How much does a senior scholarly associate or research department head of the Academy of Sciences of Ukraine earn on average?

As of 2006, the average salary of academic associates was about 1,400 hryvnias a month, just a little more than the average wage in this country - 1,041 hryvnias, according to the State Committee for Statistics.

Last summer the Cabinet of Ministers approved a new and, I would say, more encouraging system of remuneration for the academy’s institutions. The basic salary of a senior scholarly associate and a research department head is roughly 1,976 and 2,111 hryvnias, respectively. But factoring in additional money for scholarly degree, title, and seniority benefits, their overall monthly pay is 3,189 and 3,969 hryvnias, respectively.

Is it true what the media claims that most talented young Ukrainian academics are working abroad today? What is the approximate percentage?

At the beginning of 2007, the total number of employees in our research institutions was a little more than 39,000, including 17,000 scholarly associates. Among them are 2,500 doctors and 8,000 candidates of sciences. Every year about 100 employees of the academy defend their doctor’s degrees and 400 defend candidate’s degrees. I am citing these figures to emphasize that, in spite of all the difficulties of the past few years, the National Academy of Sciences has managed to preserve and in some new areas even to reinforce its research staff.
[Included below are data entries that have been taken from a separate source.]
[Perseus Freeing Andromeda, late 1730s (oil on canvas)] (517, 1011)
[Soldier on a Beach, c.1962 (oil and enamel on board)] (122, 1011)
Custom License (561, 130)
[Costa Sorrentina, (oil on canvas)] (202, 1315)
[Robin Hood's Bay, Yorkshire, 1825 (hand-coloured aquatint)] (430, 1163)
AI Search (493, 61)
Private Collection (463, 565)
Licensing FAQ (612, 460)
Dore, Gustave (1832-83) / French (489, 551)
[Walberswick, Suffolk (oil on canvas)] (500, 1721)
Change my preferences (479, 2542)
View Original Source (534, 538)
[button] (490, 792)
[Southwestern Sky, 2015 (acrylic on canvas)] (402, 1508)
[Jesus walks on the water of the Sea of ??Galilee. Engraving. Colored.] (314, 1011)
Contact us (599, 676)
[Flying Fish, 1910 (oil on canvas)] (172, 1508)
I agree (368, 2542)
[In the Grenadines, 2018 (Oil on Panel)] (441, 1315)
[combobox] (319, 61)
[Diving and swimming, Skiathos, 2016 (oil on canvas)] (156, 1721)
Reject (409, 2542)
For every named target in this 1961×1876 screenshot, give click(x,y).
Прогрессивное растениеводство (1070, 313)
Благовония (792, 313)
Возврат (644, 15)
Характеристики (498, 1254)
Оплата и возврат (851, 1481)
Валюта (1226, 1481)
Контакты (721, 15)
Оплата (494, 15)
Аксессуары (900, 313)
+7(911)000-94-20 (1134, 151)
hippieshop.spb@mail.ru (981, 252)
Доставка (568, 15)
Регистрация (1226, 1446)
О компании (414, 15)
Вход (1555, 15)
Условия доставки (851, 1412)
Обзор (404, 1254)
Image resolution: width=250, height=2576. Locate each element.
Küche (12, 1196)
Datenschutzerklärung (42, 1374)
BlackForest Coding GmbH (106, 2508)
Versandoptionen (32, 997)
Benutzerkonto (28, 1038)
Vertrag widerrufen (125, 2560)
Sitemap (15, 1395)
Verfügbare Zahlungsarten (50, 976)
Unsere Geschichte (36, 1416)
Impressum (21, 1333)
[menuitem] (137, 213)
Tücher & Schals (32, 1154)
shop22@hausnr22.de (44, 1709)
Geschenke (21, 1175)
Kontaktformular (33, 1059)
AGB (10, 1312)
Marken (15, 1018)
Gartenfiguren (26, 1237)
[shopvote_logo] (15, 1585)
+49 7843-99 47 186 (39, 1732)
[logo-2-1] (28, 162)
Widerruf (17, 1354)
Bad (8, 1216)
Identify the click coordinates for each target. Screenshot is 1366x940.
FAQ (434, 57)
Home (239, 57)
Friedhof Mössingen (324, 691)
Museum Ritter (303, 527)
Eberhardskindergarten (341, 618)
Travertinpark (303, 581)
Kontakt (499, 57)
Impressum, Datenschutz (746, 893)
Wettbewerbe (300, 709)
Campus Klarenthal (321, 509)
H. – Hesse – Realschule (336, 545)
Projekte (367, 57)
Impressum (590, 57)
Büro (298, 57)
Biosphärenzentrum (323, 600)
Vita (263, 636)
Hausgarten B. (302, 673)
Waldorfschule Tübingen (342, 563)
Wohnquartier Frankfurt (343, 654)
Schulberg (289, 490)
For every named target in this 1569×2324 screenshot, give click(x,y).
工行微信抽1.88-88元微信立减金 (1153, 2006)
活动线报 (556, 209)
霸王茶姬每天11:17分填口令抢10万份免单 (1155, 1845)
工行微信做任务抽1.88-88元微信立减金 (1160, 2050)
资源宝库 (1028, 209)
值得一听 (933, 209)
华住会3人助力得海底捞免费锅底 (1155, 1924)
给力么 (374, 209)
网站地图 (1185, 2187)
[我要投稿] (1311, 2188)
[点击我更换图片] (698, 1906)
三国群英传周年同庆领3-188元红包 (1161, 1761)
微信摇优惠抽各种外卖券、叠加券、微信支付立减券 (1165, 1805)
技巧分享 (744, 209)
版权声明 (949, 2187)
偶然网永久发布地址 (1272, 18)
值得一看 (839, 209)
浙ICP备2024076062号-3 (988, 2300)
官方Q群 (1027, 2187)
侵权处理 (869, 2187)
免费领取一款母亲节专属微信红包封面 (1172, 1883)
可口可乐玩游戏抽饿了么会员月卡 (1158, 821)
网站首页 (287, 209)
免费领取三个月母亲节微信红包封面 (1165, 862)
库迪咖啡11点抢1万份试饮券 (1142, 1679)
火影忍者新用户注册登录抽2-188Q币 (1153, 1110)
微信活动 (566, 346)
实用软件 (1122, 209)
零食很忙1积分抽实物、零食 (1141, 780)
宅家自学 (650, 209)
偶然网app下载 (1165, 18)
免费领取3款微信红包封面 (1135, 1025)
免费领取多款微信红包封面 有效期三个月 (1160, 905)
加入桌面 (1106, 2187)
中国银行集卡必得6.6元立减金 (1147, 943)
It is a gross exaggeration to say that most talented and young Ukrainian academics are working at foreign research centers. Our information is that in the past 15 years 600 employees of the academy’s institutions have permanently left Ukraine. These are people of various scientific levels and all ages. There are 105 doctors and 327 candidates of sciences among those who emigrated, which obviously accounts for about 7 percent of the current number of top-ranking research associates. The number of our associates who immigrate has dropped more than 10 times in the past few years, since the beginning of that 15-year period. For example, only seven of our associates went abroad in 2006 for permanent residence.

On the other hand, a great number of our scholars, about 400 a year, go to foreign research centers for advanced studies or temporary employment. In many cases, this is arranged under certain cooperation agreements or as part of joint scholarly projects. We should only welcome this. I hope we will soon be able to create adequate conditions in our institutes for foreign researchers.

What is the average age of scholars who are engaged in research?

This is a very pressing and, I would say, critical problem for the academy and Ukrainian science and scholarship as a whole. It also exists in Russia and other ex-Soviet countries. To one degree or another, this problem has begun emerging in many developed countries throughout the world. Young people are not exactly bursting to take up research.

In spite of all the efforts we are making to fill our research institutions with talented young people, so far we have failed to halt the aging process. Today the average age is about 50 for all our associates, 53 for candidates, and 62 for doctors of science. The proportion of scholarly associates who are 35 and younger is about 18 percent - too few, of course.

The problem is not only and not so much the low pay for graduate students and young specialists as the absence of real opportunities to solve the housing problem. In my view, the only solution is for the state to allot enough funds for the academy to build or acquire apartments for young researchers.

On the occasion of Academician Borys Paton’s birthday, The Day extends its best wishes to him for good health, inspiration, interesting ideas, and their brilliant implementation.